Duplicate everything in the records from the line that contains "Click the blue" down to the line that contains "Action: (x=653, y=90)", with both of those lines included. Leave the pictures out of your answer.

· · · ·

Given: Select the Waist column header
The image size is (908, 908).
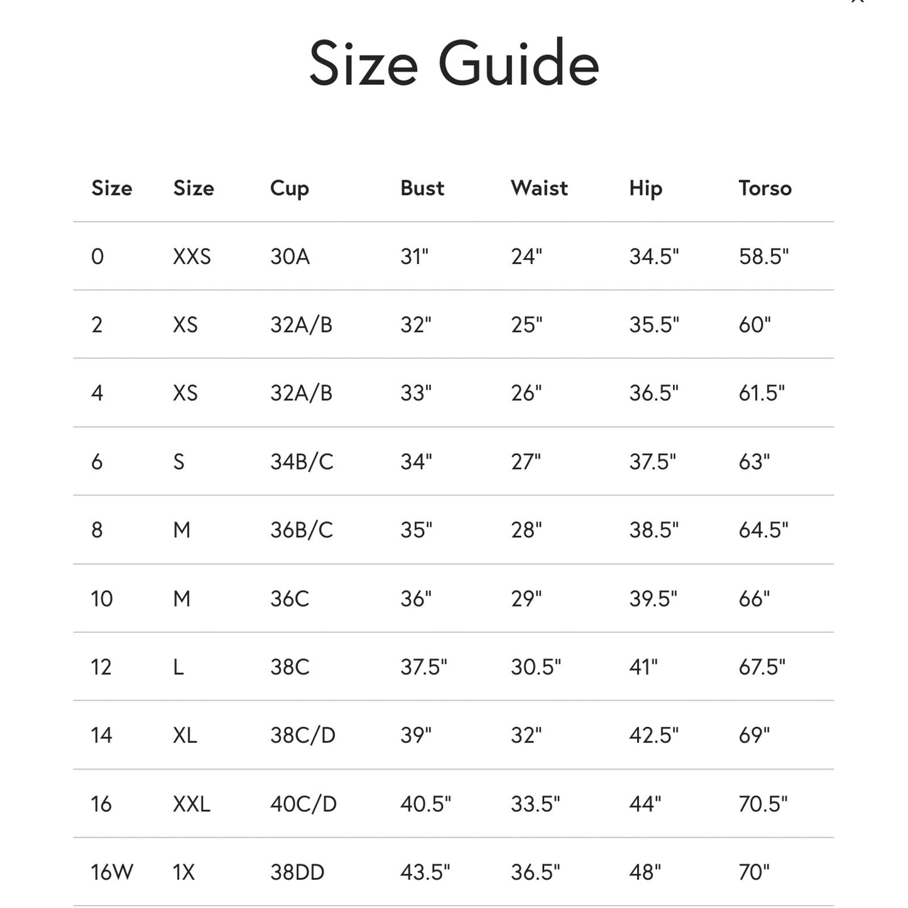Looking at the screenshot, I should [539, 188].
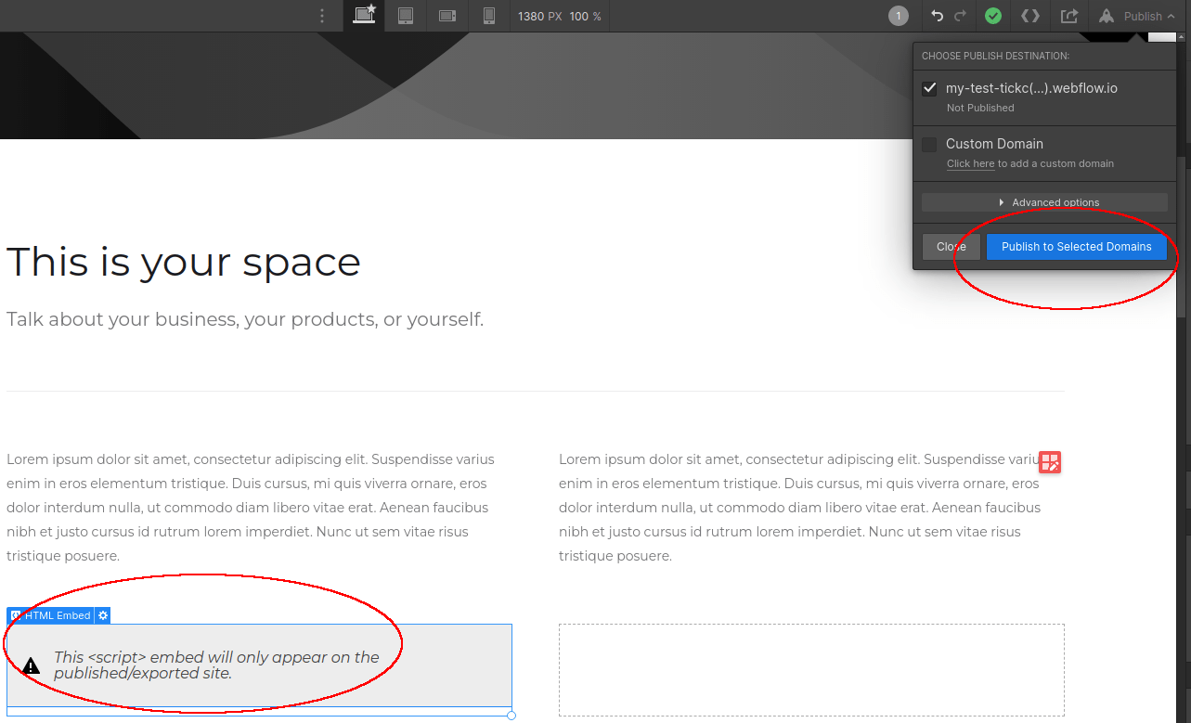Click here to add custom domain

(x=970, y=163)
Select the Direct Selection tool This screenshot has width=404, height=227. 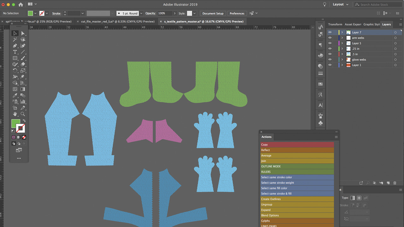(23, 33)
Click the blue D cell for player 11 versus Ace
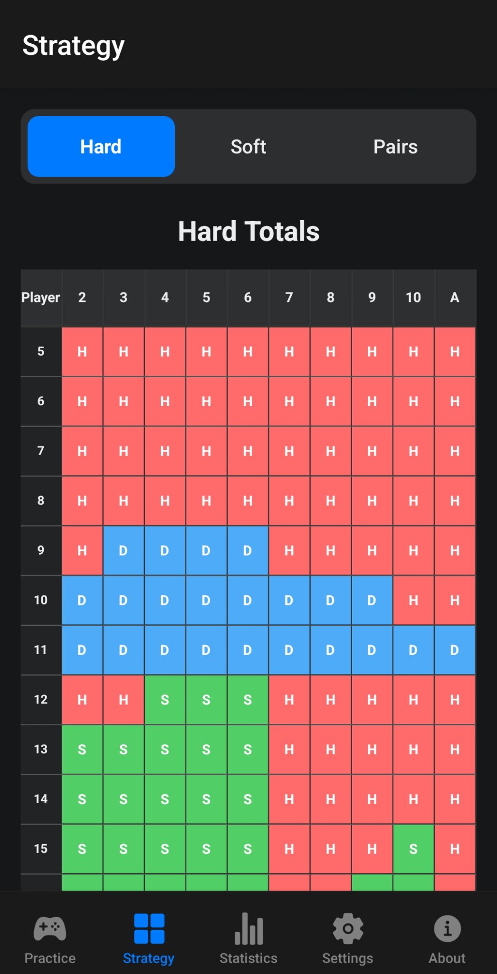497x974 pixels. point(454,650)
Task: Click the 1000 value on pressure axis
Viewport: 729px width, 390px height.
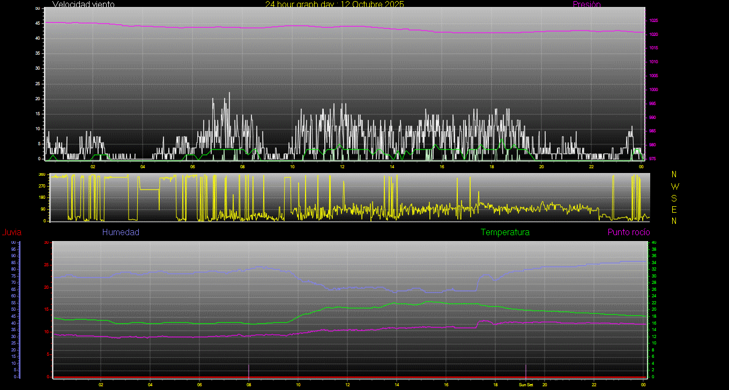Action: (x=653, y=90)
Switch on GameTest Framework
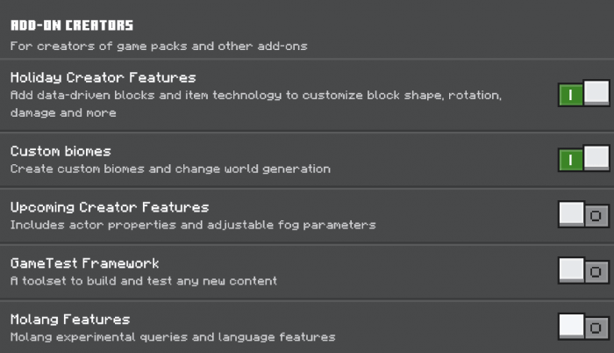Image resolution: width=614 pixels, height=353 pixels. (x=583, y=271)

· · · ·

▸ **THE REPLY**
Click the blue D cell for player 11 versus Ace
497x974 pixels. point(454,650)
Task: Click the 1000 value on pressure axis
Viewport: 729px width, 390px height.
Action: (x=653, y=90)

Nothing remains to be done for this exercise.